Answer: CH₃-CH₃ + NaBr (Wurtz Reaction: Formation of alkanes from alkyl halides)

ii) CH₃-CH₂-Cl + alc. KOH, heat →

Answer: CH₂=CH₂ + KCl + H₂O (Elimination reaction: Formation of alkene)

 SECTION – D

29. (a) State Le Chatelier’s principle.

Le Chatelier’s Principle: When a system at equilibrium is subjected to a stress, the system will shift in a direction that 1 tends to minimize the effect of the stress. 

(b) Describe the effect of:

i) Addition of H₂

  • Effect: The equilibrium will shift to the right (towards the product side) to consume the added H₂.

ii) Addition of CO

  • Effect: The equilibrium will shift to the right (towards the product side) to consume the added CO.

iii) Removal of CO

  • Effect: The equilibrium will shift to the left (towards the reactant side) to replenish the removed CO.

iv) Removal of CH₃OH

  • Effect: The equilibrium will shift to the right (towards the product side) to replenish the removed CH₃OH.
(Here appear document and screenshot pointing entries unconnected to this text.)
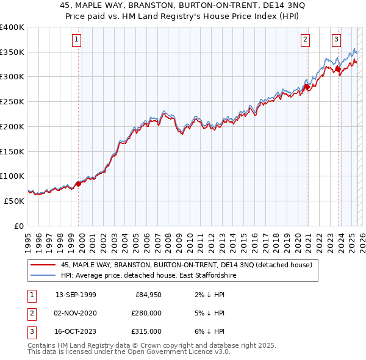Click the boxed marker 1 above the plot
point(77,40)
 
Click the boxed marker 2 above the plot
point(305,40)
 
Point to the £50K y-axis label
point(15,201)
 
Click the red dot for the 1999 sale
point(78,183)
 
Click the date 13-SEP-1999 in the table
point(76,295)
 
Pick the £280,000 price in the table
point(146,313)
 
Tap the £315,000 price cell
point(146,331)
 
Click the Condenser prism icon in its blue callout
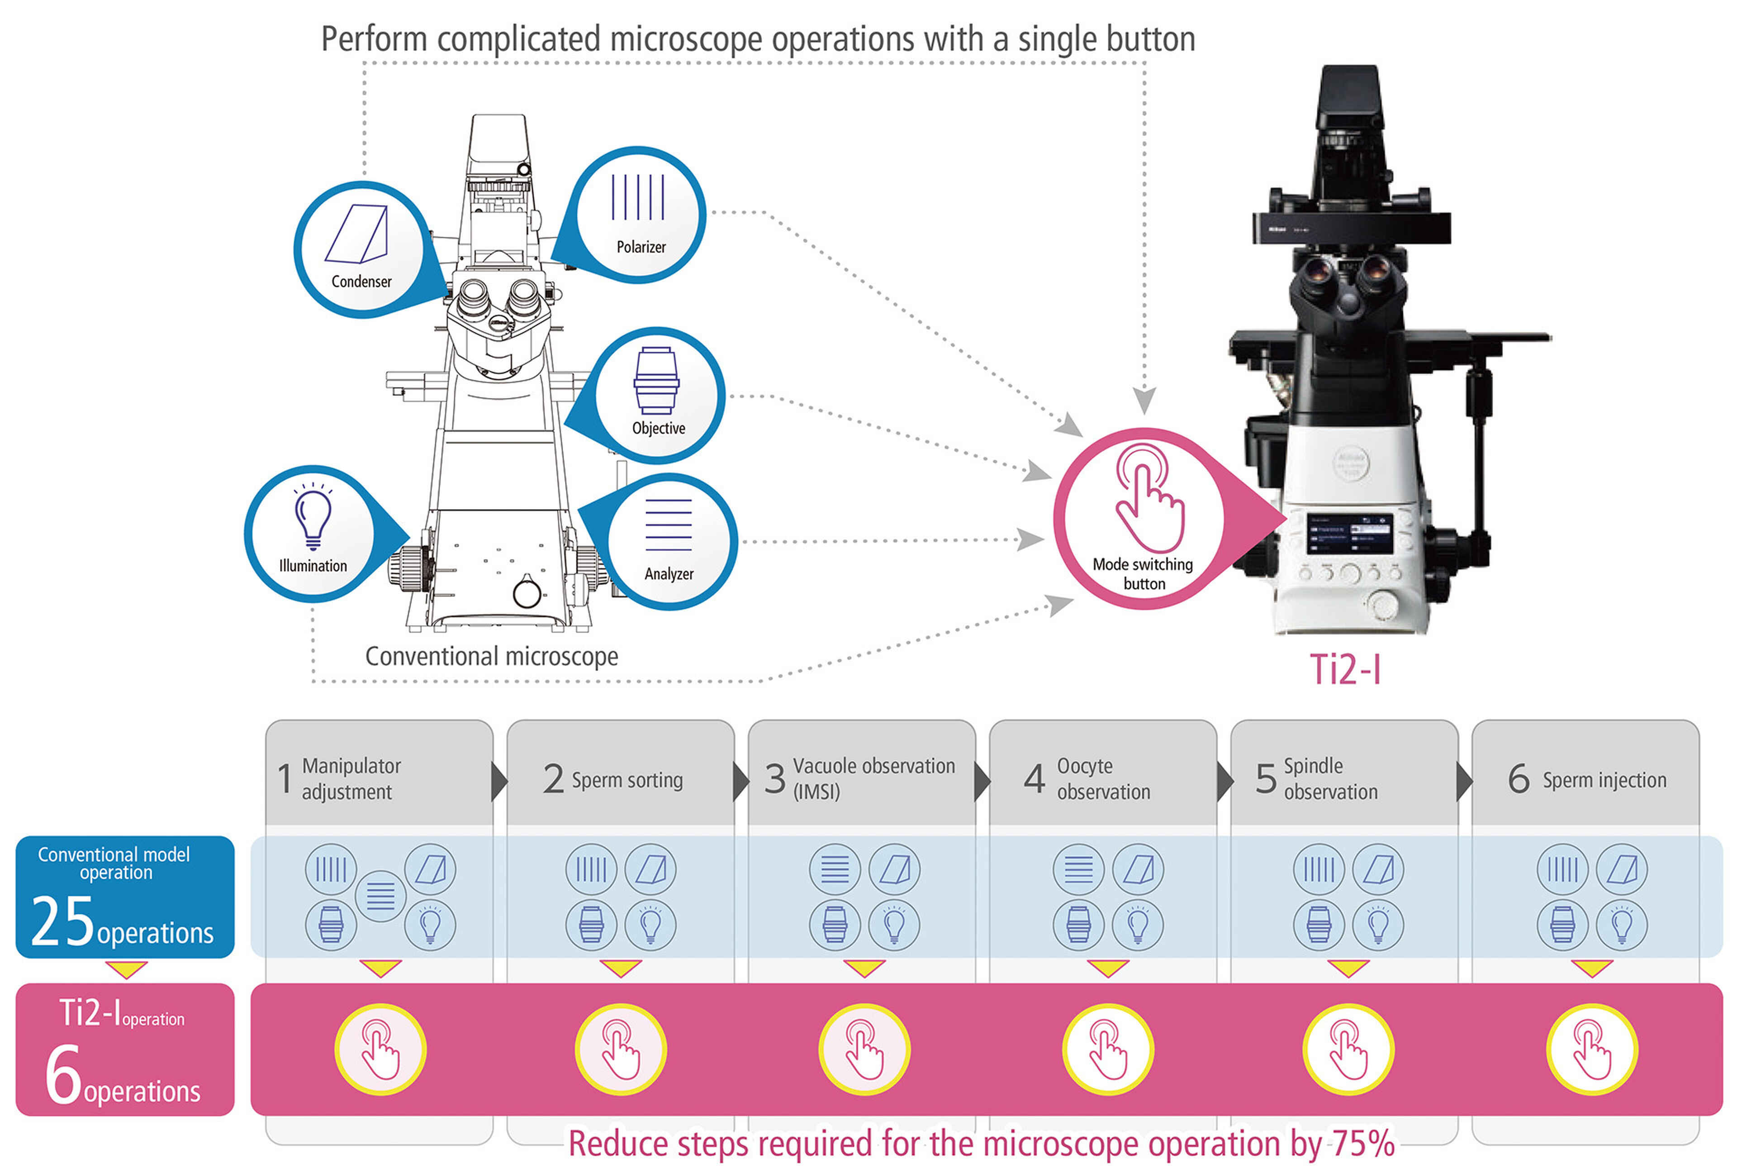(357, 234)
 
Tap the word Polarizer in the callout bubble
(641, 247)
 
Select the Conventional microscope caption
(491, 657)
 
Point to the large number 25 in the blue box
(63, 922)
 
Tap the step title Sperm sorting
(627, 780)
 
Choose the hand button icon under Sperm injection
(1591, 1050)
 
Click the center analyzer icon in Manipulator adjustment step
(380, 896)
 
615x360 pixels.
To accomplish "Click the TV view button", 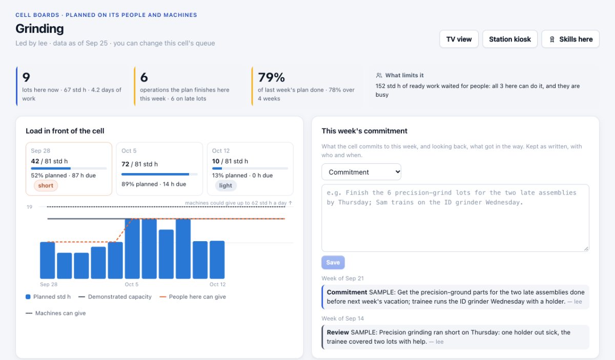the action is (x=459, y=39).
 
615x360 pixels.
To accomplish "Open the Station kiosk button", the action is (x=510, y=39).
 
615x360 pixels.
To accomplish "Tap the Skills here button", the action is (x=570, y=39).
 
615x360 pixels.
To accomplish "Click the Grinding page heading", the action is (x=39, y=29).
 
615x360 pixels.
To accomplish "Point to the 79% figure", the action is (x=271, y=77).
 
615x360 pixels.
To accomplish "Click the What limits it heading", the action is (x=404, y=75).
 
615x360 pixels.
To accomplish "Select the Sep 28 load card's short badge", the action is (x=46, y=185).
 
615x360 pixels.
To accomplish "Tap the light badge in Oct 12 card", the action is (x=225, y=185).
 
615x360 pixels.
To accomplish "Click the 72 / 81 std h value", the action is (x=139, y=164).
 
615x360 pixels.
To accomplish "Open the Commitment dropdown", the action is (x=361, y=172).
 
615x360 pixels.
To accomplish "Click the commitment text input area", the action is (x=455, y=218).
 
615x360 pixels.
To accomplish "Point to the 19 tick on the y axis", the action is (x=29, y=207).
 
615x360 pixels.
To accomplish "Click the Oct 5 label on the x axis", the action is (x=132, y=284).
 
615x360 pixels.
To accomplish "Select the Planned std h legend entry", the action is (x=48, y=297).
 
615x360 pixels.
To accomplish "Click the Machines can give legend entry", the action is (x=55, y=313).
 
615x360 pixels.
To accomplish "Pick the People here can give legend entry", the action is (x=193, y=297).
(c) Classify the following as Lewis acids and bases: (a) OH⁻ (b) F⁻ (c) BF₃ (d) NH₄⁺

  • Lewis Acid: Accepts electron pair.

    • BF₃ (electron-deficient due to incomplete octet)
    • NH₄⁺ (electron-deficient due to the positive charge)
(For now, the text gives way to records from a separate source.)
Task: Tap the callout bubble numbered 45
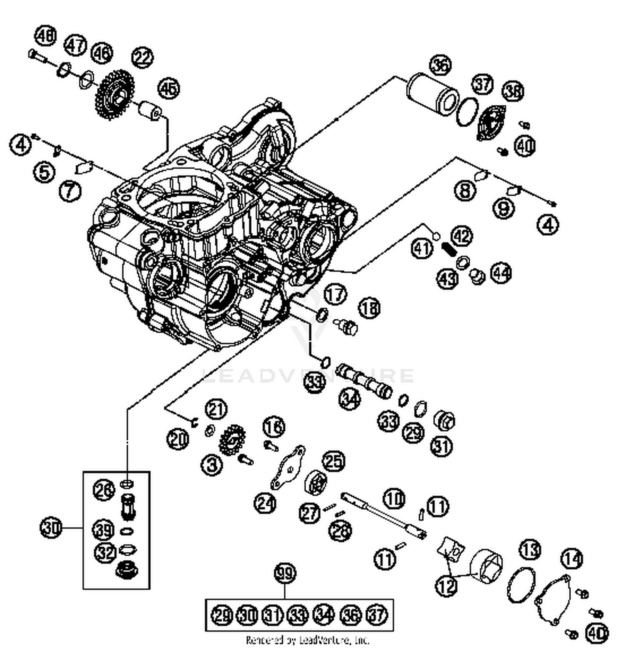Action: (x=169, y=88)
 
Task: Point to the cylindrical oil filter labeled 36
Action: (x=432, y=95)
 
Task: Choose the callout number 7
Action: (x=70, y=191)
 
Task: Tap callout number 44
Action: (x=501, y=273)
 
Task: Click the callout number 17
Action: (x=336, y=295)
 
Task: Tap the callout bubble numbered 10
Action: (x=394, y=498)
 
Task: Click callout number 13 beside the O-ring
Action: (x=530, y=550)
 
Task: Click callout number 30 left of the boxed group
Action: (x=51, y=527)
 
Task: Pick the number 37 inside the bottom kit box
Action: (x=377, y=615)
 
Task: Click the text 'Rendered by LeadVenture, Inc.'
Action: (x=307, y=640)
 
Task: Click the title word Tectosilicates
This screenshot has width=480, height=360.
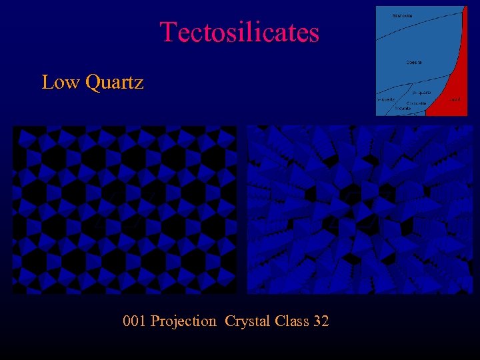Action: (x=239, y=32)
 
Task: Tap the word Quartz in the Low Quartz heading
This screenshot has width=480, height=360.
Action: (x=115, y=83)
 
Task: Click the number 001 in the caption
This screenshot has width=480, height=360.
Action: (x=135, y=321)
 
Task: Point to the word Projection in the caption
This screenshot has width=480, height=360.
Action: (x=183, y=321)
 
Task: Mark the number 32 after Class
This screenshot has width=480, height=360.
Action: (x=320, y=321)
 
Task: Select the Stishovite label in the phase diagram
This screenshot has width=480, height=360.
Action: (x=402, y=15)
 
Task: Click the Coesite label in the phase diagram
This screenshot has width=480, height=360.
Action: (x=414, y=62)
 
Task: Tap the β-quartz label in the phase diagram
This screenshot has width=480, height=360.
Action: (x=421, y=92)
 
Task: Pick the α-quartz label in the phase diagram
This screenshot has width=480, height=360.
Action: (x=386, y=99)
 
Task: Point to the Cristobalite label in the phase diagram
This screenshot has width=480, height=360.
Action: (x=417, y=103)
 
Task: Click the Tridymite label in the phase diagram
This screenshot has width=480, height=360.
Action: (x=403, y=109)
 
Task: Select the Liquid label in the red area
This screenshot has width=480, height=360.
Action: (x=455, y=99)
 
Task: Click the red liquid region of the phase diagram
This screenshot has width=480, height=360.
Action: (x=450, y=87)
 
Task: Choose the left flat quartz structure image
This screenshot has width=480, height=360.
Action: (x=125, y=209)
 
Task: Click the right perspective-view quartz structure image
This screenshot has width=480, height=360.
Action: (x=359, y=209)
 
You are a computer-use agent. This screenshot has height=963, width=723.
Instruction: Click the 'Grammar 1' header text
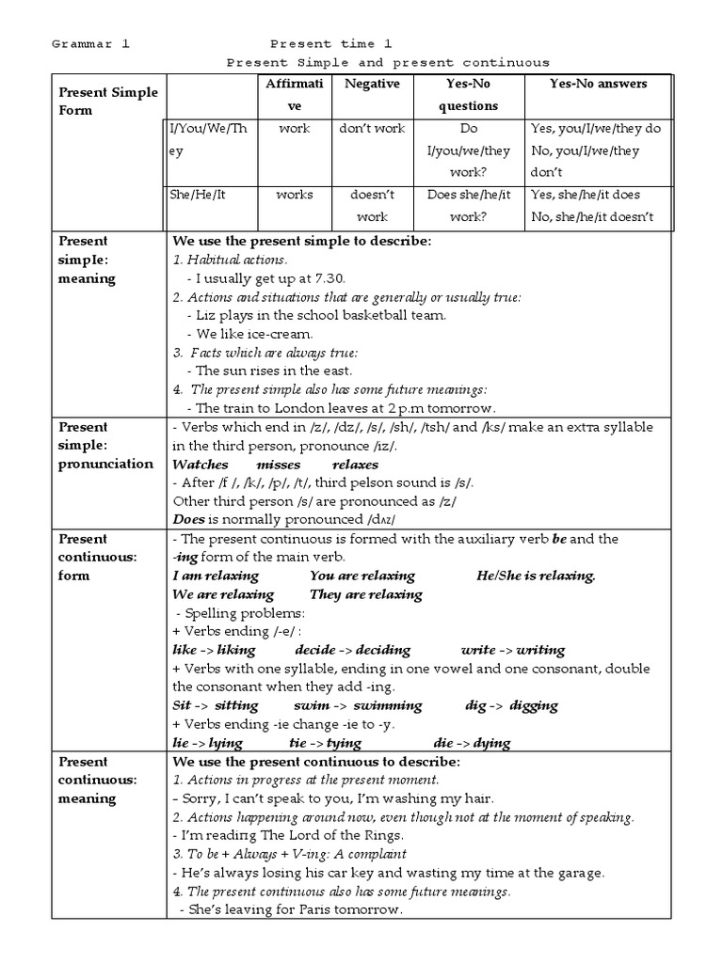click(x=90, y=44)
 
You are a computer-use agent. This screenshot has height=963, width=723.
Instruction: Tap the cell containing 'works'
click(x=294, y=195)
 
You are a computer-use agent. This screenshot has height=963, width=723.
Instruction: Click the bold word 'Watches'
click(x=202, y=465)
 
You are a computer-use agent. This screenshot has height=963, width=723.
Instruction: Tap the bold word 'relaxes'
click(x=355, y=465)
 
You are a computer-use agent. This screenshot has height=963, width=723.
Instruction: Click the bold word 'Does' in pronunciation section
click(x=189, y=519)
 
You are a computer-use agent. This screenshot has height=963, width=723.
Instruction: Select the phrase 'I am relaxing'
click(x=217, y=576)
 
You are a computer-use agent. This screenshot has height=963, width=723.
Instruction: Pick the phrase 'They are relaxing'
click(x=365, y=594)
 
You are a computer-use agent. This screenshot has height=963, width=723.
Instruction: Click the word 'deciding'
click(x=382, y=650)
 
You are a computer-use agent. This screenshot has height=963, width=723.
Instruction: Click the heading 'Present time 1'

  • Lewis Base: Donates electron pair.

    • OH⁻
    • F⁻

OR

30. (a) What is meant by common ion effect?

  • Common Ion Effect: The suppression of the ionization of a weak electrolyte by the addition of a strong electrolyte that has a common ion.
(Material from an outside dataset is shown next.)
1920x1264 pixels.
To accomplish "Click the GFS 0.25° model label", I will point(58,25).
(b) Calculate the pH of a 1.0 x 10⁻³ M solution of HCl (given-log10 = 0.0414)

  • HCl is a strong acid and completely ionizes in water.
  • [H⁺] = 1.0 x 10⁻³ M
  • pH = -log[H⁺] = -log(1.0 x 10⁻³) = -(-3) = 3

(c) Arrange the following in increasing order of acidic strength:

  • (i) HF, HCl, HBr, HI

    • Order: HF < HCl < HBr < HI
    • Explanation: Acid strength increases down the group due to the increasing size of the halogen atom and decreasing bond strength of the H-X bond.

  • (ii) CH₄, NH₃, H₂O, HF

    • Order: CH₄ < NH₃ < H₂O < HF
    • Explanation: Acid strength increases with the increasing electronegativity of the atom bonded to hydrogen.

31. (a) State Huckel’s rule of aromaticity. What are necessary and sufficient conditions for a molecule to be aromatic?

  • Hückel’s Rule: A planar, cyclic, conjugated molecule with (4n+2) π-electrons (where n is an integer) is considered aromatic.

Necessary and Sufficient Conditions:

  1. Planarity: The molecule must be planar.
  2. Cyclic structure: The molecule must have a cyclic structure.
  3. Conjugation: The molecule must have a continuous system of overlapping p-orbitals.
  4. (4n+2) π-electrons: The molecule must have (4n+2) π-electrons, where n is an integer (0, 1, 2, etc.). This is also known as the Huckel’s rule.

(b) Give the following reactions:

i) Friedel-Crafts acylation of benzene with acetyl chloride

  • Benzene + CH₃COCl (in presence of AlCl₃) → Acetophenone (C₆H₅COCH₃) + HCl

ii) Reduction of phenol with zinc dust.

  • Phenol + Zn → Benzene + ZnO

iii) Sodium acetate react with soda lime

  • CH₃COONa + NaOH (soda lime) → CH≡CH (acetylene) + Na₂CO₃

OR

32. (a) State Markovnikov’s rule

  • Markovnikov’s Rule: In the addition of HX (where X is a halogen) to an unsymmetrical alkene, the hydrogen atom gets attached to the carbon atom with more hydrogen atoms, and the halogen atom gets attached to the carbon atom with fewer hydrogen atoms.

32. (b) Write the mechanism of addition of HBr to propene

  • The mechanism involves the formation of a carbocation intermediate.
  • The electrophilic H⁺ attacks the double bond of propene, forming a more stable secondary carbocation.
  • The bromide ion (Br⁻) then attacks the carbocation to form 2-bromopropane.

32. (c) Perform the following conversion:

i) Ethyne to Ethanal

  1. Hydroboration-Oxidation: Ethyne reacts with diborane (BH₃) followed by oxidation with hydrogen peroxide and sodium hydroxide to form ethanal.

ii) Benzene to Nitrobenzene

  1. Nitration: Benzene reacts with a mixture of concentrated nitric acid and concentrated sulfuric acid (nitrating mixture) to form nitrobenzene.